Hi, this is your Linux kernel regression tracker.

On 28.09.22 08:07, Lu, Davina wrote:
> 
> Hello,
> 
> I was profiling the 5.10 kernel and comparing it to 4.14.  On a system with 64 virtual CPUs and 256 GiB of RAM, I am observing a significant drop in IO performance. Using the following FIO with the script "sudo ftest_write.sh <dev_name>" in attachment, I saw FIO iops result drop from 22K to less than 1K. 
> The script simply does: mount a the EXT4 16GiB volume with max IOPS 64000K, mounting option is " -o noatime,nodiratime,data=ordered", then run fio with 2048 fio wring thread with 28800000 file size with { --name=16kb_rand_write_only_2048_jobs --directory=/rdsdbdata1 --rw=randwrite --ioengine=sync --buffered=1 --bs=16k --max-jobs=2048 --numjobs=2048 --runtime=60 --time_based --thread --filesize=28800000 --fsync=1 --group_reporting }.
> 
> My analyzing is that the degradation is introduce by commit {244adf6426ee31a83f397b700d964cff12a247d3} and the issue is the contention on rsv_conversion_wq.  The simplest option is to increase the journal size, but that introduces more operational complexity.  Another option is to add the following change in attachment "allow more ext4-rsv-conversion workqueue.patch"
> 
> From 27e1b0e14275a281b3529f6a60c7b23a81356751 Mon Sep 17 00:00:00 2001
> From: davinalu <davinalu@amazon.com>
> Date: Fri, 23 Sep 2022 00:43:53 +0000
> Subject: [PATCH] allow more ext4-rsv-conversion workqueue to speedup fio  writing
> ---
>  fs/ext4/super.c | 2 +-
>  1 file changed, 1 insertion(+), 1 deletion(-)
> 
> diff --git a/fs/ext4/super.c b/fs/ext4/super.c index a0af833f7da7..6b34298cdc3b 100644
> --- a/fs/ext4/super.c
> +++ b/fs/ext4/super.c
> @@ -4963,7 +4963,7 @@ static int ext4_fill_super(struct super_block *sb, void *data, int silent)
>          * concurrency isn't really necessary.  Limit it to 1.
>          */
>         EXT4_SB(sb)->rsv_conversion_wq =
> -               alloc_workqueue("ext4-rsv-conversion", WQ_MEM_RECLAIM | WQ_UNBOUND, 1);
> +               alloc_workqueue("ext4-rsv-conversion", WQ_MEM_RECLAIM | 
> + WQ_UNBOUND | __WQ_ORDERED, 0);
>         if (!EXT4_SB(sb)->rsv_conversion_wq) {
>                 printk(KERN_ERR "EXT4-fs: failed to create workqueue\n");
>                 ret = -ENOMEM;
> 
> My thought is: If the max_active is 1, it means the "__WQ_ORDERED" combined with WQ_UNBOUND setting, based on alloc_workqueue().
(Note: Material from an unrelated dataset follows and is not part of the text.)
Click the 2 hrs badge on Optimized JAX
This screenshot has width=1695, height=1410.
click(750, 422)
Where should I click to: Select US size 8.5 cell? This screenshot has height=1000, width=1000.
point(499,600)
So I added it .
> I am not sure should we need "__WQ_ORDERED" or not? without "__WQ_ORDERED" it looks also work at my testbed, but I added since not much fio TP difference on my testbed result with/out "__WQ_ORDERED".
> 
> From My understanding and observation: with dioread_unlock and delay_alloc both enabled,  the  bio_endio() and ext4_writepages() will trigger this work queue to ext4_do_flush_completed_IO(). Looks like the work queue is an one-by-one updating: at EXT4 extend.c io_end->list_vec  list only have one io_end_vec each time. So if the BIO has high performance, and we have only one thread to do EXT4 flush will be an bottleneck here. The "ext4-rsv-conversion" this workqueue is mainly for update the EXT4_IO_END_UNWRITTEN extend block(only exist on dioread_unlock and delay_alloc options are set) and extend status  if I understand correctly here. Am  I correct?
> 
> This works on my test system and passes xfstests, but  will this cause any corruption on ext4 extends blocks updates, not even sure about the journal transaction updates either?
> Can you tell me what I will break if this change is made?
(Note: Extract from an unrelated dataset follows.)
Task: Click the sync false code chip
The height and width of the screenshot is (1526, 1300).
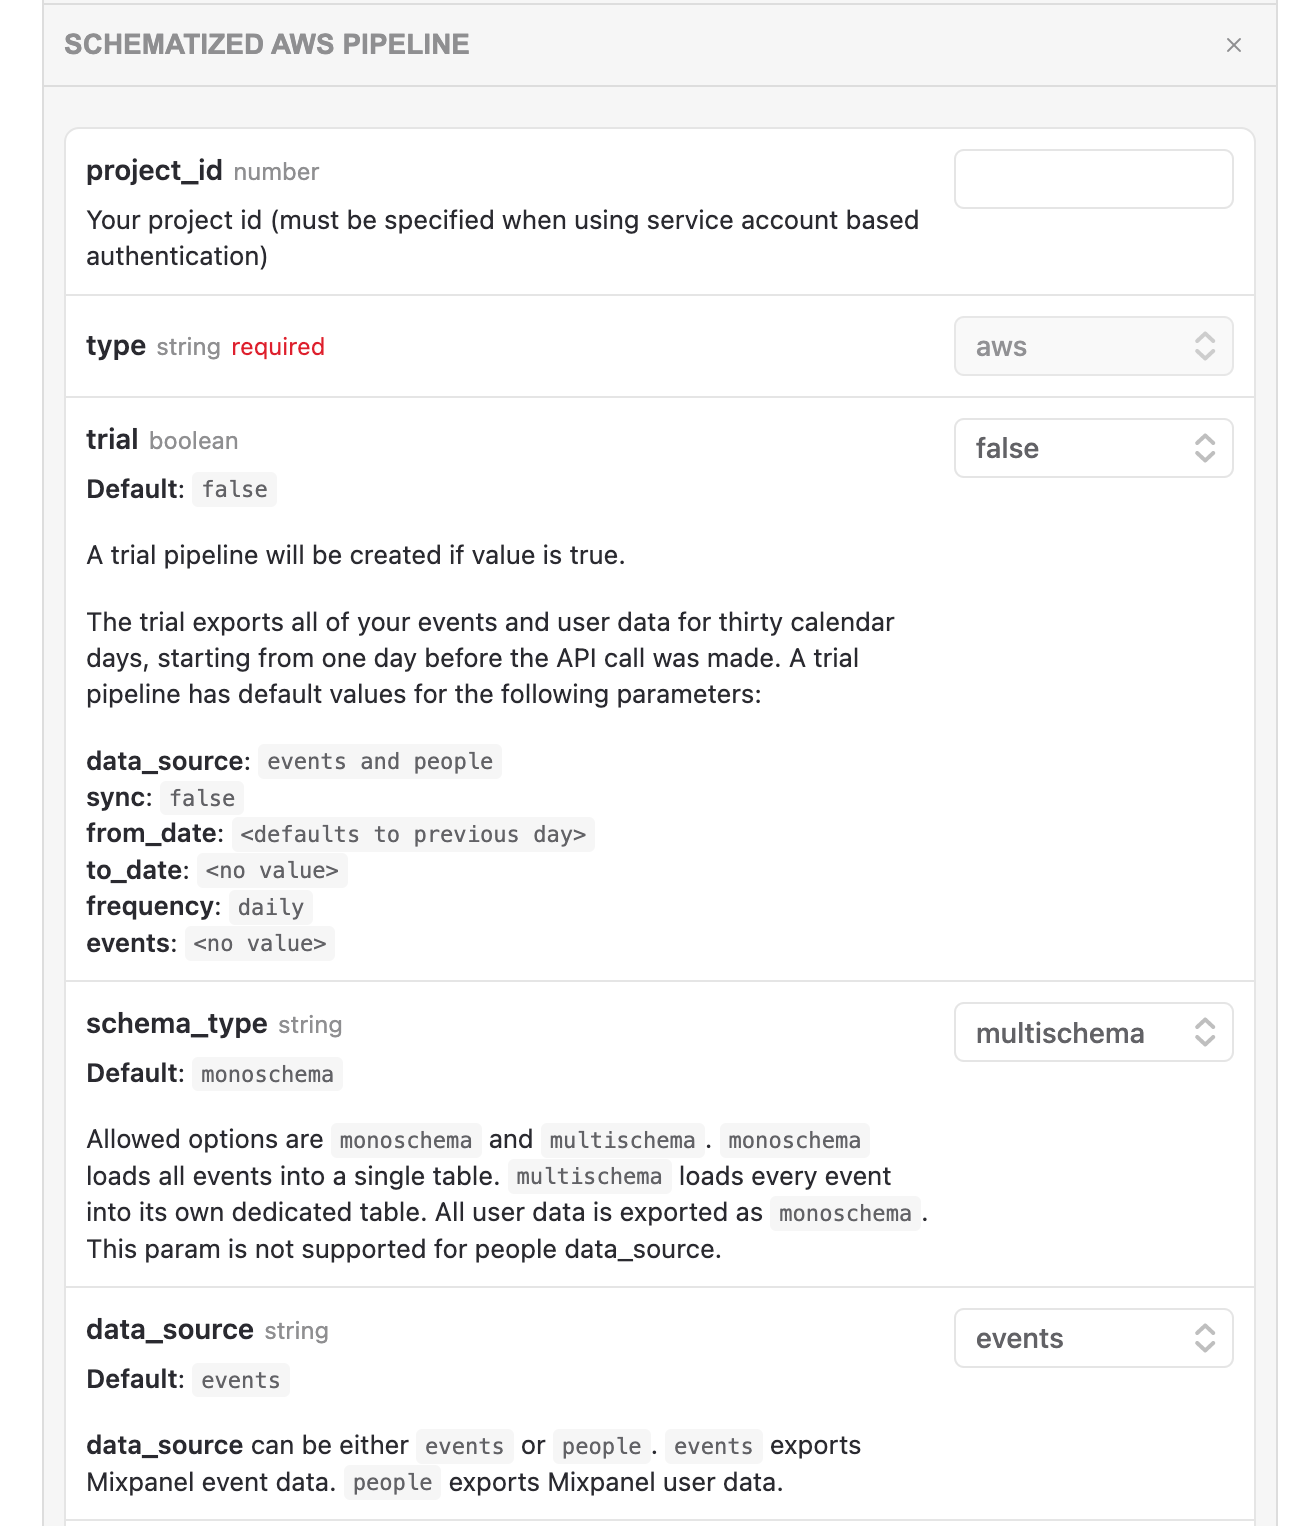Action: pos(202,798)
Thanks for the report. To be sure below issue doesn't fall through the
cracks unnoticed, I'm adding it to regzbot, my Linux kernel regression
tracking bot:

#regzbot ^introduced 244adf6426ee31a8
#regzbot title ext4: significant drop  fio IOPS performance on v5.10
#regzbot backburner: performance regression introduced a while ago that
will take some time to get analyzed and fixed
#regzbot ignore-activity

This isn't a regression? This issue or a fix for it are already
discussed somewhere else? It was fixed already? You want to clarify when
the regression started to happen? Or point out I got the title or
something else totally wrong? Then just reply -- ideally with also
telling regzbot about it, as explained here:
https://linux-regtracking.leemhuis.info/tracked-regression/

Reminder for developers: When fixing the issue, add 'Link:' tags
pointing to the report (the mail this one replies to), as explained for
in the Linux kernel's documentation; above webpage explains why this is
important for tracked regressions.

Ciao, Thorsten (wearing his 'the Linux kernel's regression tracker' hat)
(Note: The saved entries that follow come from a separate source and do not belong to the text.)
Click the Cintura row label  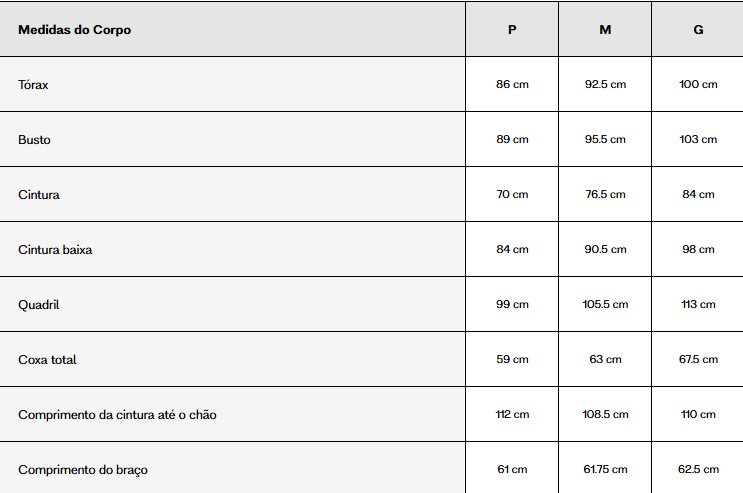pyautogui.click(x=39, y=195)
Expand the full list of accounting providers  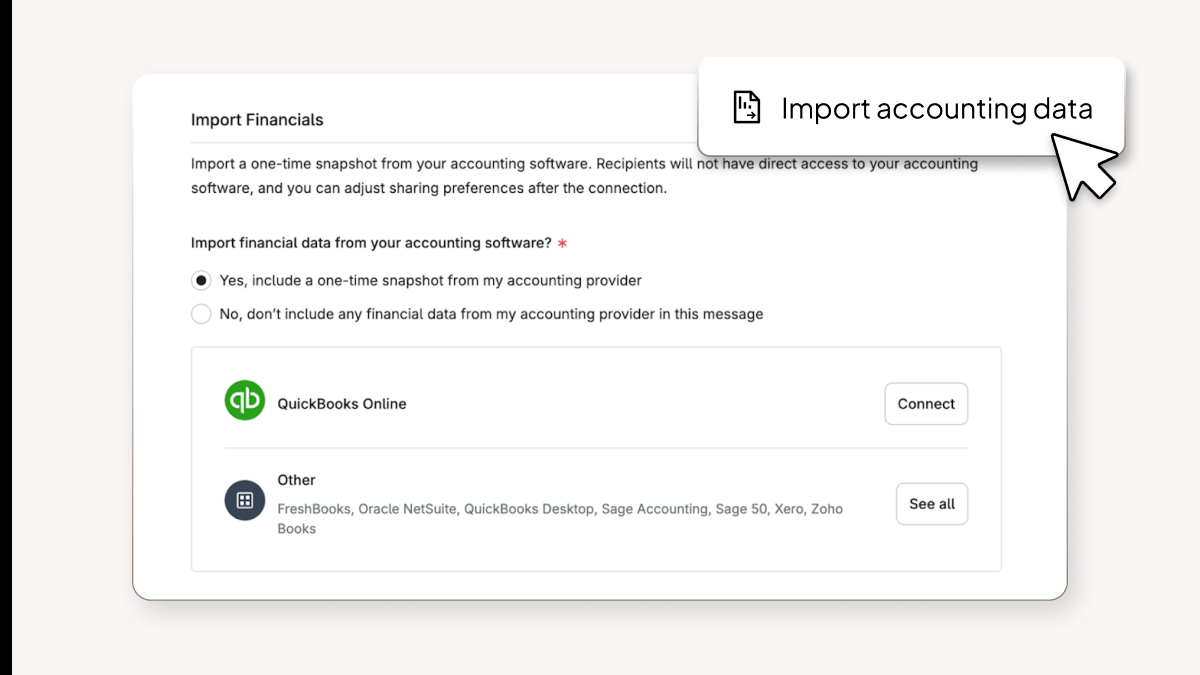tap(931, 503)
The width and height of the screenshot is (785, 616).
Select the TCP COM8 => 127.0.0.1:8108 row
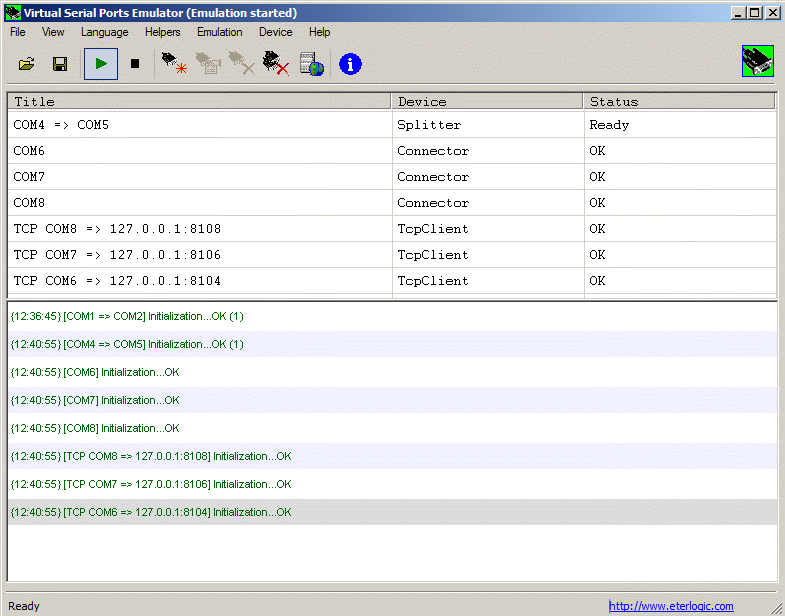tap(200, 229)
P.S.: As the Linux kernel's regression tracker I deal with a lot of
reports and sometimes miss something important when writing mails like
this. If that's the case here, don't hesitate to tell me in a public
reply, it's in everyone's interest to set the public record straight.

Theodore Ts'o Sept. 29, 2022, 11:36 a.m. UTC | #3

This is a repeat of a discussion regarding changing the default of
dioread_nolock.  Note that you can "revert" this change in defaults by
using the mount options "nodioread_nolock" (or "dioread_lock").  There
were some good reasons why the change in the default was made, though.

#regzbot invalid: caused by a change of defaults that (among others) was
done for security reasons, see Ted's answer in
https://lore.kernel.org/all/Yypx6VQRbl3bFP2v@mit.edu/ for details

					- Ted

Lu, Davina Oct. 5, 2022, 7:24 a.m. UTC | #4

Hi Ted,

Thanks for your reply! Sorry for the late reply since I was busy on another urgent EXT4 issue recently.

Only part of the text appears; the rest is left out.